INFORMATION PROVIDED START

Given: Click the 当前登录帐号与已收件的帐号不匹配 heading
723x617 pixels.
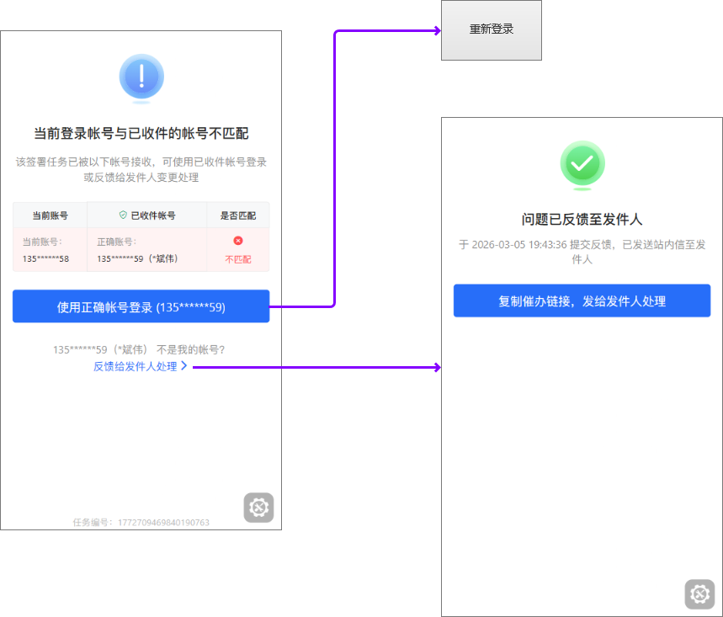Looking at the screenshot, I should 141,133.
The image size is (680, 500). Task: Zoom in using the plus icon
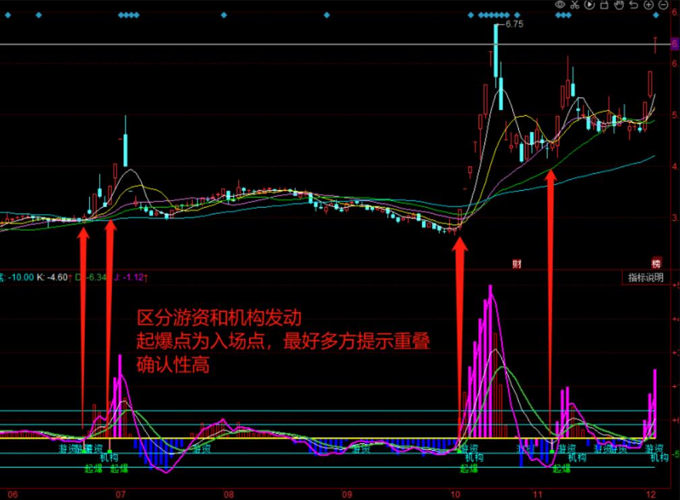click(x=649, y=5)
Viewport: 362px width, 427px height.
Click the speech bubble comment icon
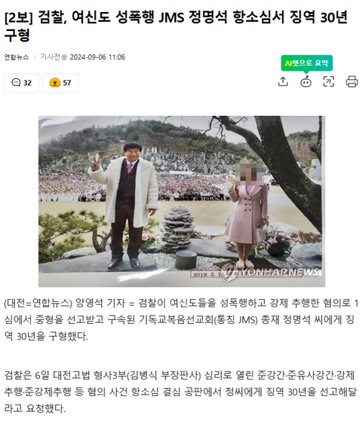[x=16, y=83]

INFORMATION PROVIDED END
INFORMATION PROVIDED START

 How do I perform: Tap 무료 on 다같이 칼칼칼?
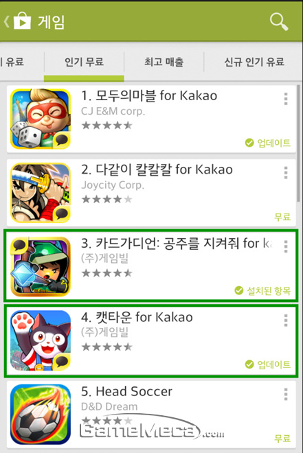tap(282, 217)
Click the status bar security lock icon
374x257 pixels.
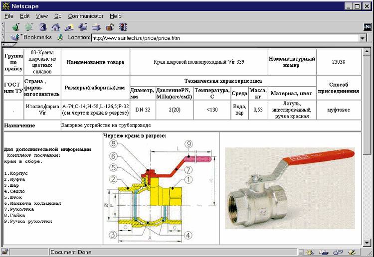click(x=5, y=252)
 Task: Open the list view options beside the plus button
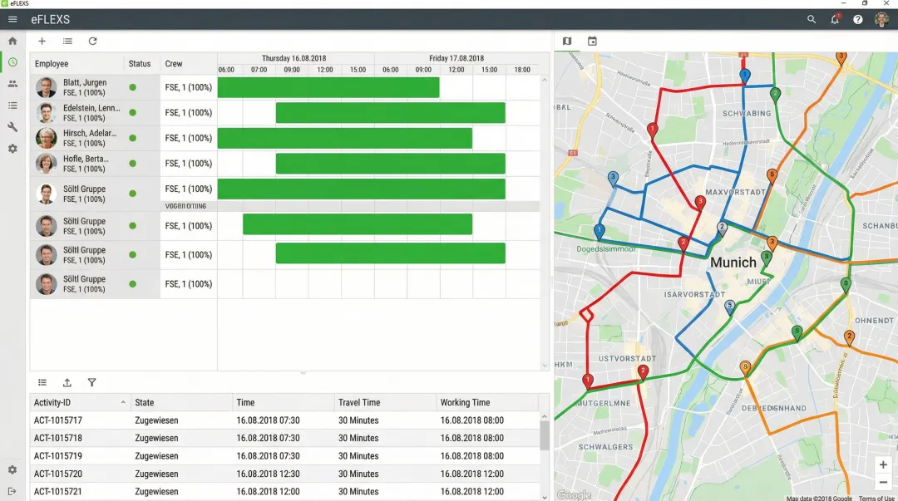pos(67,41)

INFORMATION PROVIDED END
INFORMATION PROVIDED START

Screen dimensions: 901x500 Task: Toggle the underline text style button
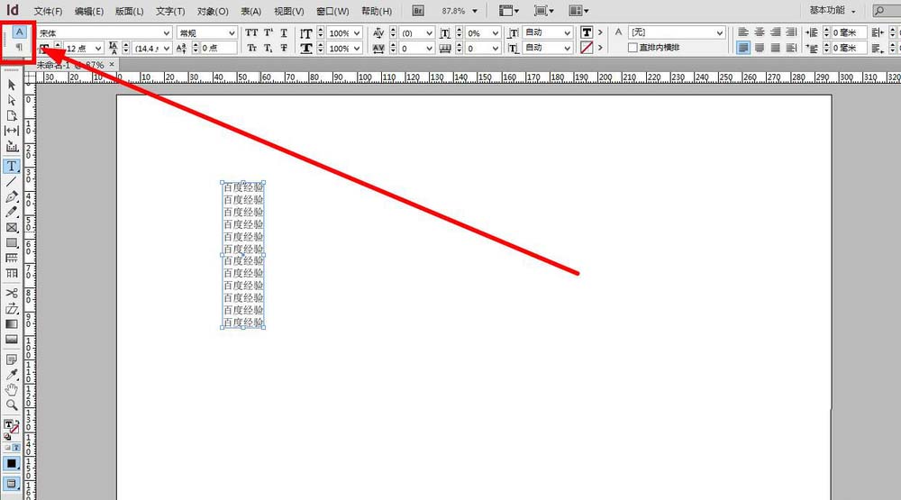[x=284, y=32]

INFORMATION PROVIDED END

INSTRUCTIONS FOR THE TASK — Look through the listing above for the line with "Given: Click the 当前登录帐号与已收件的帐号不匹配 heading" and the line with "Viewport: 362px width, 427px height.". Write out exactly those lines and everything between, leaving out pictures.

ANSWER FOR THE TASK —
Given: Click the 当前登录帐号与已收件的帐号不匹配 heading
723x617 pixels.
Looking at the screenshot, I should 141,133.
The image size is (680, 500). Task: Zoom in using the plus icon
click(x=649, y=5)
Viewport: 362px width, 427px height.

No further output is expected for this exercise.